Armínio acrescentou que o principal mandato da autoridade monetária tem que ser a estabilidade da moeda. “A estabilidade da moeda é um bem público, e quem mais se beneficia disso são os mais pobres”, justificou. Ele ainda lembrou que o BC não consegue, sozinho, afetar a tendência de crescimento da economia, mas disse que a instituição pode suavizar os ciclos econômicos. 

Durante o debate, ele fez o diagnóstico sobre a economia brasileira, comparando os sintomas ao de uma “infecção generalizada”. “É uma septicemia, não é uma verruga que você precisa tirar. É grave mesmo”, ressaltou. 
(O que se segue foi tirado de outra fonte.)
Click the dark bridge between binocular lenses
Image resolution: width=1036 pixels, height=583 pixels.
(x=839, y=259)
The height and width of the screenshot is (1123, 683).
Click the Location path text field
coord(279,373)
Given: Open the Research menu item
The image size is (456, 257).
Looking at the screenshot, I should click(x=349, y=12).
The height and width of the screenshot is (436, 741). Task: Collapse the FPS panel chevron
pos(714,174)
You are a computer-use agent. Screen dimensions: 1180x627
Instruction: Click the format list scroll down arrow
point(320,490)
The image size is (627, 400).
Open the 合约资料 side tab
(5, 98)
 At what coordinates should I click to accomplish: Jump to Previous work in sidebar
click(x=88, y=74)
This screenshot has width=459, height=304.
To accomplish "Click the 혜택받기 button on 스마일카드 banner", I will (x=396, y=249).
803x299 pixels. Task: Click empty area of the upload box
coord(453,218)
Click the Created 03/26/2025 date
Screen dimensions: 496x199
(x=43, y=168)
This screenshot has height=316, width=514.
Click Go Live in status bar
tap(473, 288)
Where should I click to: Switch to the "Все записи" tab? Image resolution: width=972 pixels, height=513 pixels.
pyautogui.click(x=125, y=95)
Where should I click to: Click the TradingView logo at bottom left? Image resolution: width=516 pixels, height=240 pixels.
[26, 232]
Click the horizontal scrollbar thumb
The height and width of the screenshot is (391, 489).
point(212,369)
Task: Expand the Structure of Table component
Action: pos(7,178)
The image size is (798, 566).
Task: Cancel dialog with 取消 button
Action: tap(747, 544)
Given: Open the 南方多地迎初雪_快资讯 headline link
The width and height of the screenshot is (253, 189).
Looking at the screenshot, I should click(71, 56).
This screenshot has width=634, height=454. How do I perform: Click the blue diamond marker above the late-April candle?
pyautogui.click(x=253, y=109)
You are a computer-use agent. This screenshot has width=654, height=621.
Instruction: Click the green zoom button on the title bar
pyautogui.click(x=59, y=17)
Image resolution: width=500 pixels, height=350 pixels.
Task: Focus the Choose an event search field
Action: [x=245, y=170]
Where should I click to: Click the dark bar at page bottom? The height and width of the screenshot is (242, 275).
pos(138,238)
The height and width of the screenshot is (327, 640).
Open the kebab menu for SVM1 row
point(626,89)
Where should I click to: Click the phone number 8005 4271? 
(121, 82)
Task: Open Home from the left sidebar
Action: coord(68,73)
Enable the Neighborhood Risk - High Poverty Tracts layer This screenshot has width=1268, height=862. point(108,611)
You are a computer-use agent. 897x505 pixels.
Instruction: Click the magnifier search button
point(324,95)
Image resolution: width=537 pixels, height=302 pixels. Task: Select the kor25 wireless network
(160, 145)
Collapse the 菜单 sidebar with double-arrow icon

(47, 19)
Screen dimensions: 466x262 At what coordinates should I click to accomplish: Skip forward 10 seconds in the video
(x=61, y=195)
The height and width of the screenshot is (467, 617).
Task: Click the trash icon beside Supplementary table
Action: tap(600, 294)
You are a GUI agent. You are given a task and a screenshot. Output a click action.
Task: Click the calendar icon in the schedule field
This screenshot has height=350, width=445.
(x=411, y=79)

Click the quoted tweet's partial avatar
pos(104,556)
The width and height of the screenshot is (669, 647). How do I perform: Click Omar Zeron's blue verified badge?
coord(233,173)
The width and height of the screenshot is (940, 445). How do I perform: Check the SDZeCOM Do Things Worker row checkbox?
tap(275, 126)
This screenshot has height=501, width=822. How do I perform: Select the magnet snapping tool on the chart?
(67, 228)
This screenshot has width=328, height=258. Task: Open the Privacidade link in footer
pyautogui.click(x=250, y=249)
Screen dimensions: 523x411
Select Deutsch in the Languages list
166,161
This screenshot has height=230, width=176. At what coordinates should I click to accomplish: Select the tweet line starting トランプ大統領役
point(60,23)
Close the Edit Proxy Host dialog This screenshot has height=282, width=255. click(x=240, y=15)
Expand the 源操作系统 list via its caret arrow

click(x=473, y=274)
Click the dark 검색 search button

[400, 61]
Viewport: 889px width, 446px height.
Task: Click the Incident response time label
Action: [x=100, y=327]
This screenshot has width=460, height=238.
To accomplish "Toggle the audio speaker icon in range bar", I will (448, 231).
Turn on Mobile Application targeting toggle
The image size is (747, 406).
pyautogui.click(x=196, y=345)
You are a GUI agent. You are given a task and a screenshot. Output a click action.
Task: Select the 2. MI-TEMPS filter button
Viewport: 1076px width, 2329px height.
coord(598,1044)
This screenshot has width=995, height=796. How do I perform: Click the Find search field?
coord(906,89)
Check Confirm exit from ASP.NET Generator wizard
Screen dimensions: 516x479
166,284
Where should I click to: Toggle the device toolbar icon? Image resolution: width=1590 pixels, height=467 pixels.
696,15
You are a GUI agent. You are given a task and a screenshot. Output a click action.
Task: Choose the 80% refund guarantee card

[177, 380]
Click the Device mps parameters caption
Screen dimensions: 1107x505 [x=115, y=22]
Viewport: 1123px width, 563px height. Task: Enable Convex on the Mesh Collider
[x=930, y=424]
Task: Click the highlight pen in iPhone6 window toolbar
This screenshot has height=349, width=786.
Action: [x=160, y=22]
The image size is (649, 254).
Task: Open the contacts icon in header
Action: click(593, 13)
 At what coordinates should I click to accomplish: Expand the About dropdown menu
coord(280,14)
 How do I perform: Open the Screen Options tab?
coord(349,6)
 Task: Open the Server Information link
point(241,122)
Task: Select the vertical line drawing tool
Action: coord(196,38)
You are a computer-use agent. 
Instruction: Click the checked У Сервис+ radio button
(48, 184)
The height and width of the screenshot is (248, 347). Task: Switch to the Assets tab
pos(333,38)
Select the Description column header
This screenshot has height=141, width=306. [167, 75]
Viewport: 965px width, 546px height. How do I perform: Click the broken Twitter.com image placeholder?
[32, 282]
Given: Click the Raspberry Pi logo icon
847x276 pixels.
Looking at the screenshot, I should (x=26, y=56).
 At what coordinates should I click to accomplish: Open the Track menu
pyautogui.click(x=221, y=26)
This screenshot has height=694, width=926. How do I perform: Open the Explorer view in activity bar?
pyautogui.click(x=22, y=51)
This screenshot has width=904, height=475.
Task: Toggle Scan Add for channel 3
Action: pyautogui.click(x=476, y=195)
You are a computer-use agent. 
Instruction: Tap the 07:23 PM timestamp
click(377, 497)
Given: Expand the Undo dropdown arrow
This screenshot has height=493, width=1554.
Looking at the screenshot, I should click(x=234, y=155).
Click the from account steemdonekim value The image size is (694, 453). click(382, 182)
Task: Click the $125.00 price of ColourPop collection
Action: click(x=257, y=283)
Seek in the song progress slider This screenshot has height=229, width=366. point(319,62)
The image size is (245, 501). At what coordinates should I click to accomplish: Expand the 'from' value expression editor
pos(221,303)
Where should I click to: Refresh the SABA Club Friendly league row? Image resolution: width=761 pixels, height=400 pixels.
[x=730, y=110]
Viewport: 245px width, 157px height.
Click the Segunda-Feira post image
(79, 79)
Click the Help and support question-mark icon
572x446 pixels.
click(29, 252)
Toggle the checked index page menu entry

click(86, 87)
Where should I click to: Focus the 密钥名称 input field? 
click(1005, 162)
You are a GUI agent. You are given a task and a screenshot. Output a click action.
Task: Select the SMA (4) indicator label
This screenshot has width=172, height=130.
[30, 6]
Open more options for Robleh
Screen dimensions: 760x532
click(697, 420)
Segundo Armínio, “o Brasil vive hoje um quadro de recessão e crescimento baixo” e, para ele, do jeito que as coisas estão, não há jeito de o País crescer muito. “O País tem investido pouco e exibe um desempenho fraco na produtividade. Temos, portanto, um problema de oferta e a face mais visível disso é a infraestrutura. Há uma verdadeira crise de infraestrutura em todas as dimensões.”

Na avaliação do ex-presidente do Banco Central, as incertezas no atual governo petista são cada vez maiores. “Temos um quadro fiscal cada vez mais deteriorado e vivemos um problema de oferta. E as respostas do governo são muito pontuais, com uma certa mania de medidas. E o fato é que as medidas não estão resolvendo”, reiterou, dizendo que a economia está estagnada, a indústria vive a sua maior crise dos últimos anos, “apesar deste esforço equivocado” do governo.

Simplificação tributária
O ex-presidente do BC disse ainda que “já passou da hora de uma drástica simplificação do sistema tributário”. Em almoço com empresários promovido pelo Grupo Lide, Fraga acrescentou que é possível simplificar não somente as alíquotas do Imposto sobre Circulação de Mercadorias e Serviços (ICMS), mas também as regras.

Ele defendeu a unificação dos impostos indiretos e afirmou que é preciso declarar guerra total ao chamado Custo Brasil, que envolve uma série de pequenos problemas econômicos. “Isso deve ser abordado de maneira organizada, com metas e acompanhamentos”, afirmou.

O ex-presidente do Banco Central e um dos principais colaboradores do programa de governo do presidenciável Aécio Neves (PSDB) ainda criticou a atual matriz econômica adotada pelo governo de Dilma Rousseff. Ele afirmou que há uma tendência a fechar a economia e oferecer subsídios e desonerações a diversos setores da sociedade. “Isso pode ser gradualmente desfeito, para termos uma economia muito mais simples”, declarou.

Fraga ainda sugeriu que o gasto público cresça a um ritmo inferior ao do Produto Interno Bruto (PIB), mas acrescentou que mesmo assim é possível continuar a investir em temas importantes como educação e saúde.

Ele também defendeu o aumento da taxa de investimento na economia e sugeriu conduzir o aumento dessa taxa dos atuais 16,5% do PIB para 24%. Com a simplificação da economia e o aumento dos investimentos, o ex-presidente do Banco Central durante o governo de Fernando Henrique Cardoso cravou que é possível fazer o PIB crescer a um ritmo de 4% a 4,5% ao ano.